The heads of the Community of European Railways and Infrastructure Companies (CER), European Rail Infrastructure Managers (EIM) and the European Rail Industry Association (Unife) have issued a joint letter to the presidents of the European Parliament, EU Council and European Commission (EC) calling for an extension to the European Year of Rail until the end of 2022.
While enthusiastic supporters of the initiative, the associations say their collective efforts to promote the European Year of Rail are jeopardised by the ongoing Covid-19 pandemic and the uncertainties it is causing.
«There is a very concrete risk that upcoming scheduled events will have to be postponed until the situation improves or just cancelled and that the allocated of resources will be spent in vain — something we can ill afford at a time when railways are suffering huge losses because of Covid-19,» the associations say.
«Against this background, we call on all the EU Institutions and on member states to extend the European Year of Rail until December 2022 in order to make the best out of this important opportunity and give this valuable initiative the best chances of success.»
The letter is addressed to Mr David Maria Sassoli, president of the European Parliament; Mr Charles Michel, president of the European Council; Mrs Ursula von der Leyen, president of the European Commission; Mr Frans Timmermans, first executive vice-president of the European Commission for the European Green Deal; and Mrs Adina-Loana Vălean, European Commissioner for Transport.
The European Year of Rail was officially launched during an online event hosted by the Portuguese presidency of the EU Council and the European Commission Directorate-General for Mobility on March 29.
A key initiative of the programme is the Connecting Europe Express (CEE), a special train that will commence a five-week transcontinental journey from Lisbon, visiting 25 member states including Slovenia, which is set to hold the presidency of the EU Council in the second half of 2021, concluding the journey in Paris with France set to hold the presidency in the first half of 2022. The start of the train’s journey has already been pushed back from June to September and there are fears that other planned initiatives will be disrupted.
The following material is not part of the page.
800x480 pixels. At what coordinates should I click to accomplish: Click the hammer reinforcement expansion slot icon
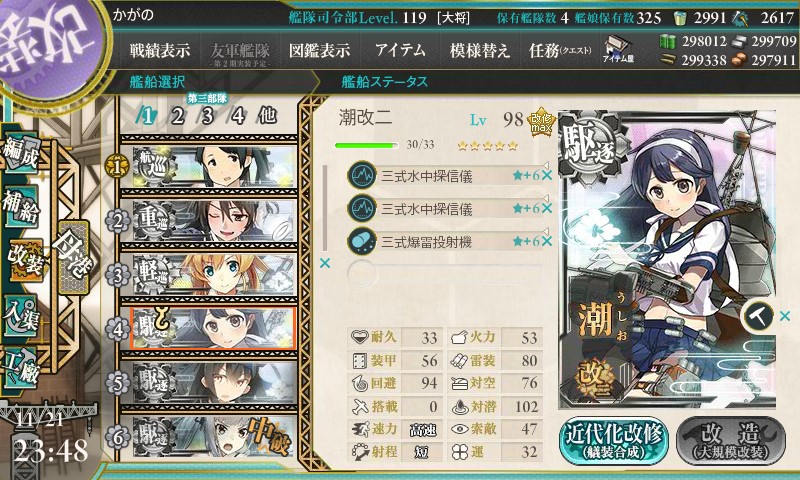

EIM members are already planning specific events in their countries to promote the initiative and to support the CEE. Unife and its members have prepared a communications campaign covering 12 themes which will run throughout 2021. National railways and operators have also started planning numerous national communication campaigns highlighting rail as the most sustainable mode of transport and the safest mobility option.
The signatories of the letter are: Mr Andreas Mättha, CER chair and CEO of Austrian Federal Railways (ÖBB); Mr Gorm Frimannslund, EIM chair and CEO of Norwegian infrastructure manager, Bane Nor; Mr Henri Poupart-Lafarge, chairman of Unife and Alstom chairman and CEO; Mr Alberto Mazzola, CER executive director; Ms Monika Heiming, EIM executive director; and Mr Philippe Citroën, Unife director general.
Copies of the letter were also sent to Ms Karima Delli MEP, chair of the European Parliament committee on transport and tourism; Ms Anna Deparnay-Grunenberg MEP; Mr Pedro Nuno Santos, Portugal’s minister of planning and infrastructure; Mr Jernej Vrtovec, Slovenia’s minister of infrastructure; Mr Jean-Baptiste Djebbari, French transport minister; and Mr Karel Havlíček Czech deputy prime minister, minister of industry and trade, and minister of transport.